From: Steven Rostedt <rostedt(a)goodmis.org>
mainline inclusion
from mainline-v6.11-rc3
commit b1560408692cd0ab0370cfbe9deb03ce97ab3f6d
category: bugfix
bugzilla: https://gitee.com/src-openeuler/kernel/issues/IAMNBO
CVE: CVE-2024-43891
Reference: https://git.kernel.org/pub/scm/linux/kernel/git/torvalds/linux.git/commit/?…
--------------------------------
commit b1560408692cd0ab0370cfbe9deb03ce97ab3f6d upstream.
When eventfs was introduced, special care had to be done to coordinate the
freeing of the file meta data with the files that are exposed to user
space. The file meta data would have a ref count that is set when the file
is created and would be decremented and freed after the last user that
opened the file closed it. When the file meta data was to be freed, it
would set a flag (EVENT_FILE_FL_FREED) to denote that the file is freed,
and any new references made (like new opens or reads) would fail as it is
marked freed. This allowed other meta data to be freed after this flag was
set (under the event_mutex).
All the files that were dynamically created in the events directory had a
pointer to the file meta data and would call event_release() when the last
reference to the user space file was closed. This would be the time that it
is safe to free the file meta data.
A shortcut was made for the "format" file. It's i_private would point to
the "call" entry directly and not point to the file's meta data. This is
because all format files are the same for the same "call", so it was
thought there was no reason to differentiate them. The other files
maintain state (like the "enable", "trigger", etc). But this meant if the
file were to disappear, the "format" file would be unaware of it.

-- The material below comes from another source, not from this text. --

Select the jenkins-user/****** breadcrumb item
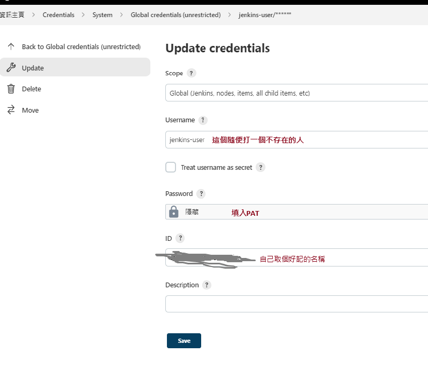This screenshot has height=384, width=428. [265, 15]
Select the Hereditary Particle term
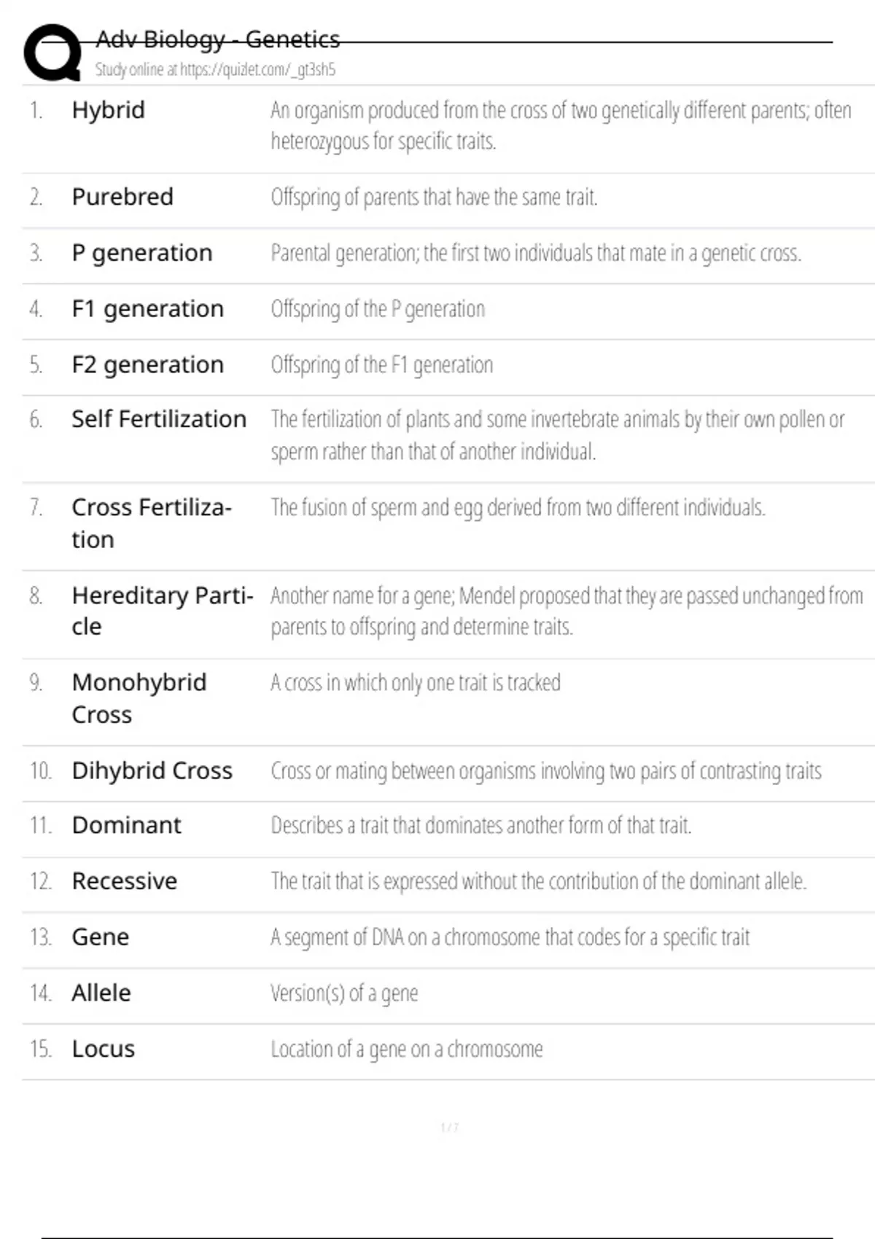Image resolution: width=875 pixels, height=1239 pixels. (x=163, y=611)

This caused a race that could be trigger via the user_events test (that
would create dynamic events and free them), and running a loop that would
read the user_events format files:
In one console run:
# cd tools/testing/selftests/user_events
# while true; do ./ftrace_test; done
And in another console run:
# cd /sys/kernel/tracing/
# while true; do cat events/user_events/__test_event/format; done 2>/dev/null
With KASAN memory checking, it would trigger a use-after-free bug report
(which was a real bug). This was because the format file was not checking
the file's meta data flag "EVENT_FILE_FL_FREED", so it would access the
event that the file meta data pointed to after the event was freed.
After inspection, there are other locations that were found to not check
the EVENT_FILE_FL_FREED flag when accessing the trace_event_file. Add a
new helper function: event_file_file() that will make sure that the
event_mutex is held, and will return NULL if the trace_event_file has the
EVENT_FILE_FL_FREED flag set. Have the first reference of the struct file
pointer use event_file_file() and check for NULL. Later uses can still use
the event_file_data() helper function if the event_mutex is still held and
was not released since the event_file_file() call.
Link: https://lore.kernel.org/all/20240719204701.1605950-1-minipli@grsecurity.net/
Cc: stable(a)vger.kernel.org
Cc: Masami Hiramatsu <mhiramat(a)kernel.org>
Cc: Mathieu Desnoyers <mathieu.desnoyers(a)efficios.com>
Cc: Ajay Kaher <ajay.kaher(a)broadcom.com>
Cc: Ilkka Naulapää <digirigawa(a)gmail.com>
Cc: Linus Torvalds <torvalds(a)linux-foundation.org>
Cc: Al Viro <viro(a)zeniv.linux.org.uk>
Cc: Dan Carpenter <dan.carpenter(a)linaro.org>
Cc: Beau Belgrave <beaub(a)linux.microsoft.com>
Cc: Florian Fainelli <florian.fainelli(a)broadcom.com>
Cc: Alexey Makhalov <alexey.makhalov(a)broadcom.com>
Cc: Vasavi Sirnapalli <vasavi.sirnapalli(a)broadcom.com>
Link: https://lore.kernel.org/20240730110657.3b69d3c1@gandalf.local.home
Fixes: b63db58e2fa5d ("eventfs/tracing: Add callback for release of an eventfs_inode")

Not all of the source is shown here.